News on November 3 that the Reserve Bank of India, the country’s central bank, had purchased 200 metric tons of gold between October 19 and 30 from the International Monetary Fund sent gold soaring to a new all-time high. The yellow metal closed at $1090 an ounce.
And it set loose speculation that could easily push gold to $1300 an ounce on the current trend.
What’s set tongues wagging?
The idea that the buy by the Reserve Bank of India could be a signal that the world’s central banks are buying serious amounts of gold to hedge against a further decline in the U.S. dollar.
If India’s buying, the thinking goes, can China be far behind?
China has been quietly buying gold for years, doubling its holdings over the last six years. But the country still holds only 2% of its reserves in gold. That’s short of India’s 6.2% of reserves in gold after this buy. But both figures are far short of the 60% average in Europe or the 77% of reserves that the U.S. holds in gold. The global average for the percentage of reserves held in gold peaked at 32.7% in 1989. In 2008, after 20 years of selling by the world’s central banks, the global average was down to just 10.3%
There’s enough logic to this theory to make it a powerful force in pushing up the price of gold. The U.S. dollar does, indeed, seem to be in a long-term decline. Many of the countries with large currency reserves such as China are heavily over-weighted toward the dollar and are known to be looking for alternatives. The currency alternatives to the dollar have their own problems ranging from low trading volumes to fiscal deficits at home.
Gold, in contrast, looks like a stable store of value for the long term.
Which may explain why it is rising not only against the U.S. dollar but against all of the world’s major trading currencies. Since the beginning of September gold has outperformed even such “strong” currencies as the euro and the Australian dollar.
I don’t see the rally in gold ending soon. If you ran one of the world central banks, could you think of a good reason to put your faith in th U.S. dollar?
Jim, if gold is intended as a hedge against the secular decline in the US dollar, that is, if you believe in that thesis, what do you think about holding cash positions in alternative currencies? What currency do you believe would be the best bet?
The gold party is not over until the WSJ runs an article on the front page acknowledging the ascent of gold to the new world standard. When that happens sell.
edelay, you could look at my buy of Goldcorp and the comments on that post.
So again for us who aren’t knowlegable in gold trading where should we go?
To marcoiks and all those who wants to know about China’s buying of gold from its domestic producers, just google it. http://www.financialpost.com/news-sectors/story.html?id=1530063
Sorry, it’s “is”, not “are” in my last posting.
Additionally, Chinese gold producers will end up with the money regardless to whom they sell. If the Chinese central bank does not buy it due to excess domestic liquidity concern (as Jim pointed out), Chinese gold producers have to sell it to someone else which means they still end up with the money regardless who is the buyer(s).
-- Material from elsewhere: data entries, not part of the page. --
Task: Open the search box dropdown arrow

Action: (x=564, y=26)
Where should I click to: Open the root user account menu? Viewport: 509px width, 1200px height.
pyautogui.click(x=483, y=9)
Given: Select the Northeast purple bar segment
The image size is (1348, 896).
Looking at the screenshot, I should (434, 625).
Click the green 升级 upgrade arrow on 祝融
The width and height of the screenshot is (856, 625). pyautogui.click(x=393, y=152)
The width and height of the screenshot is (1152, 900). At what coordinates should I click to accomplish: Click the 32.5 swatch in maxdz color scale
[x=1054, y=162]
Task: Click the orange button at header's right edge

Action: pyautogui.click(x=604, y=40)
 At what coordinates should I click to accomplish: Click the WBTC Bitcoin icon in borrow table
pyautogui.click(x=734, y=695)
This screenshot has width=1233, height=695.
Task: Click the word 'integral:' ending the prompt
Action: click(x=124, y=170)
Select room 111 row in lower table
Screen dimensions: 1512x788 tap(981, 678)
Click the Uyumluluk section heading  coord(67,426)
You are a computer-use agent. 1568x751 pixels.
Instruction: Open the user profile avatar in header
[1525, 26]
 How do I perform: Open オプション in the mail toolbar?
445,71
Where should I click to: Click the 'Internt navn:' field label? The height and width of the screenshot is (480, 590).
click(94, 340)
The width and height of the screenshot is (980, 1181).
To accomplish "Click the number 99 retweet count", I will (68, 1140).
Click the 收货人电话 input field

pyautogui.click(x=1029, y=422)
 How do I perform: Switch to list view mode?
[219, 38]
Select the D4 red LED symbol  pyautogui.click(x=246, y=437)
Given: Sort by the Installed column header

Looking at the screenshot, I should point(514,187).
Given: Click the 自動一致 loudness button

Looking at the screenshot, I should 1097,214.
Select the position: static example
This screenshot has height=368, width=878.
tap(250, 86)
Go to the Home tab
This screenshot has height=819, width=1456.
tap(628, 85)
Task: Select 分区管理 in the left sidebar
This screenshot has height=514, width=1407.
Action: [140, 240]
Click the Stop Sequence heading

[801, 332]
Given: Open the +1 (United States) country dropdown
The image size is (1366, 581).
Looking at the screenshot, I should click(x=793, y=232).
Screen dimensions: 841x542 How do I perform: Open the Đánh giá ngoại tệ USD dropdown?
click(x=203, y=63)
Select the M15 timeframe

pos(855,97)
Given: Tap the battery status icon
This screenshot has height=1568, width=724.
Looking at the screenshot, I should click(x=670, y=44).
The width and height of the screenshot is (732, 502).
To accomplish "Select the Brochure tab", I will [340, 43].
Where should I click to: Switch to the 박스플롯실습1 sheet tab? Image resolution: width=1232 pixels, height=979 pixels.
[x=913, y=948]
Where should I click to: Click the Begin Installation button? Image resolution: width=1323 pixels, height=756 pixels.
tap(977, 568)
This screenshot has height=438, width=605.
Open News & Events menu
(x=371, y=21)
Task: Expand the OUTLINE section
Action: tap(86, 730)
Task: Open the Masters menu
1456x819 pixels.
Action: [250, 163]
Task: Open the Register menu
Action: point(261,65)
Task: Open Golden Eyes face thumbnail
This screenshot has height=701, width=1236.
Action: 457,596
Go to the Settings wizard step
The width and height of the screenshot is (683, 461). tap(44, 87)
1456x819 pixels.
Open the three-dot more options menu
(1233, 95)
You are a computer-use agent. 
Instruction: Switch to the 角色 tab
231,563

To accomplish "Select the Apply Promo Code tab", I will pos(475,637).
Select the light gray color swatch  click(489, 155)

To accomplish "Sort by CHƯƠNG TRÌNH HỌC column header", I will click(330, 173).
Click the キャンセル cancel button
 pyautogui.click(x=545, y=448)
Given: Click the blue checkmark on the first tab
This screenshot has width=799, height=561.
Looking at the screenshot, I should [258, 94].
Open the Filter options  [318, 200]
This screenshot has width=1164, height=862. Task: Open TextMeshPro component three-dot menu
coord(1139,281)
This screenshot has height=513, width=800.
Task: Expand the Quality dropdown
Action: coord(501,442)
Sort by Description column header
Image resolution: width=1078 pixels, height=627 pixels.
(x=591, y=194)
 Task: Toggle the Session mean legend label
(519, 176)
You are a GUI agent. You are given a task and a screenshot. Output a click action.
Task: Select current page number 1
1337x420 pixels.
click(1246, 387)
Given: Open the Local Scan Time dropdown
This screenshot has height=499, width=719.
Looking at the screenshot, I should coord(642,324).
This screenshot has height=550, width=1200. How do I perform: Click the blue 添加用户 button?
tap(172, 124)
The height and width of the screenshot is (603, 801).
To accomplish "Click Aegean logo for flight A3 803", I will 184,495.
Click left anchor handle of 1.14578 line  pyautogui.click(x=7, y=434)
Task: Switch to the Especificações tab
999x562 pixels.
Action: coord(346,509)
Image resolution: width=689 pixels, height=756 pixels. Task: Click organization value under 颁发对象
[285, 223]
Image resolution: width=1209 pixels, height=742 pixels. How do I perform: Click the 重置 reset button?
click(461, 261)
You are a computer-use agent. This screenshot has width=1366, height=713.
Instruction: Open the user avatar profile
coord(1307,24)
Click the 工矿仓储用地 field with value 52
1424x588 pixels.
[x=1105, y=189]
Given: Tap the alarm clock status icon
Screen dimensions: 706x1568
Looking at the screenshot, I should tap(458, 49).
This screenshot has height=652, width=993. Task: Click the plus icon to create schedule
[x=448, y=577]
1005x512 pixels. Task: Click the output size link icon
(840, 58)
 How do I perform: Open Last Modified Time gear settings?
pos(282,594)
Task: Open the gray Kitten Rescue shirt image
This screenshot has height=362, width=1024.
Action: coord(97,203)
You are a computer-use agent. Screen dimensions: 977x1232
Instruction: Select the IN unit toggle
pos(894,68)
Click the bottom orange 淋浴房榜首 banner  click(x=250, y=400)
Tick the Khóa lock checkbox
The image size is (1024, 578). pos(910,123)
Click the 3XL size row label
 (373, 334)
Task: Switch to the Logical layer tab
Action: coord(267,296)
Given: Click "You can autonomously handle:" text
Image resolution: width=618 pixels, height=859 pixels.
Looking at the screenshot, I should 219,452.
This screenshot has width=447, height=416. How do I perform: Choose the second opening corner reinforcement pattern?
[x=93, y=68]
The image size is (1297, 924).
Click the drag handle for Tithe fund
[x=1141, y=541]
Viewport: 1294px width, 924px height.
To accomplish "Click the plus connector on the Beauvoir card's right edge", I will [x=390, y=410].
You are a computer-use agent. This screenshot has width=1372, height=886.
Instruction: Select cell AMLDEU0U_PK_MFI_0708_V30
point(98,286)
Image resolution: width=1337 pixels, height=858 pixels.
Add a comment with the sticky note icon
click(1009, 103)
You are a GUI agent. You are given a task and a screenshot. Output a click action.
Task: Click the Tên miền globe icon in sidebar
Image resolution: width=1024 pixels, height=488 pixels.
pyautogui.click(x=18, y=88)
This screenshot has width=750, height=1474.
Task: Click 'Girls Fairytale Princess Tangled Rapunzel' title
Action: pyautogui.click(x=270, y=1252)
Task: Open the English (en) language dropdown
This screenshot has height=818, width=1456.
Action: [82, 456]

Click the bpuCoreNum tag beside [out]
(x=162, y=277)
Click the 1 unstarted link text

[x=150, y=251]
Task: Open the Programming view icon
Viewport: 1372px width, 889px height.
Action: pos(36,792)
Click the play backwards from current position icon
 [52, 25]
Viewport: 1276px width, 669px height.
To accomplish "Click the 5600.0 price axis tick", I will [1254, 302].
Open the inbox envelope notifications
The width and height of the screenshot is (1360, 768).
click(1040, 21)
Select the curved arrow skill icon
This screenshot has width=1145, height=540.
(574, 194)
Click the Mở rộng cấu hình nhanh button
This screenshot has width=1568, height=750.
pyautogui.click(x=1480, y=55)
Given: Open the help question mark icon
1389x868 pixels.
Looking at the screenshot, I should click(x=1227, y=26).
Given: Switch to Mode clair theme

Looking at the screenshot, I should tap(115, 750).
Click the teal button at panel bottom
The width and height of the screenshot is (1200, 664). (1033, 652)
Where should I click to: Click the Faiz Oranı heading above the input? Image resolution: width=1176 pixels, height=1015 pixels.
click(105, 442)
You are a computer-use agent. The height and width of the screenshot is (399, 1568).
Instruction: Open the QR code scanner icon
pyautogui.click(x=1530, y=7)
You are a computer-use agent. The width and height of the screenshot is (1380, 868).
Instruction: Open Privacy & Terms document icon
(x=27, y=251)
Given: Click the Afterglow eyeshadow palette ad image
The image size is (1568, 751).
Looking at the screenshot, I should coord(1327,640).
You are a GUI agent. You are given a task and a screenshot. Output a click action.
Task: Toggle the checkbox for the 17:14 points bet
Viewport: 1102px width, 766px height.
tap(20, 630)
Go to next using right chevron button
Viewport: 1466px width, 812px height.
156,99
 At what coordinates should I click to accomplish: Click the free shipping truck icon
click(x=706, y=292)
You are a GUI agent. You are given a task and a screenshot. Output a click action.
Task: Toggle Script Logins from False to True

Therefore, I believe it’s not only an “advantage” but also a convenience for both parties.
Jim: I meant to say that having all the strategic minerals are an “advantage”.
marcoiks, I think the India buy is a game changer rather than a sign that we’re late to the game. The world used to keep a huge amount of its reserves in gold–global average was 33% in 1989–but only a relative pittance today at 10.3% in 2008. The world’s central banks have been net sellers of gold for the last 20 years. If they’ve now reversed that trend, it’s a huge plus for gold. I’ll have more on this later today.
China’s central bank has been a net buyer of gold for the last five years. (I don’t have any information about where they are buying.) China does indeed produce more gold now than South Africa, the former #1 producer, but it’s not clear how long that ranking is sustainable since many of China’s mines tap relatively small deposits and don’t have a long life-expectancy. Not sure why buying domestically confers an advantage. Buying domestically puts more money into circulation inside China and the central bank has been fighting that kind of liqudity expansion off (now) and on (most of the time) over the last five years.
Jim
Does this mean we are late to the party and should avoid buying gold producers like KGC if we haven’t already done so?
XY
Where did you read that China was buying gold from its domestic producers? do you have any sources?
China is the world’s biggest gold producer, if I remember correctly. It was reported that China had been “quietly” buying up gold from its domestic producers while India has to go outside, thus rockets the gold price. This is just one more “small” advantage that China has over India in addition to “rare earth” metals.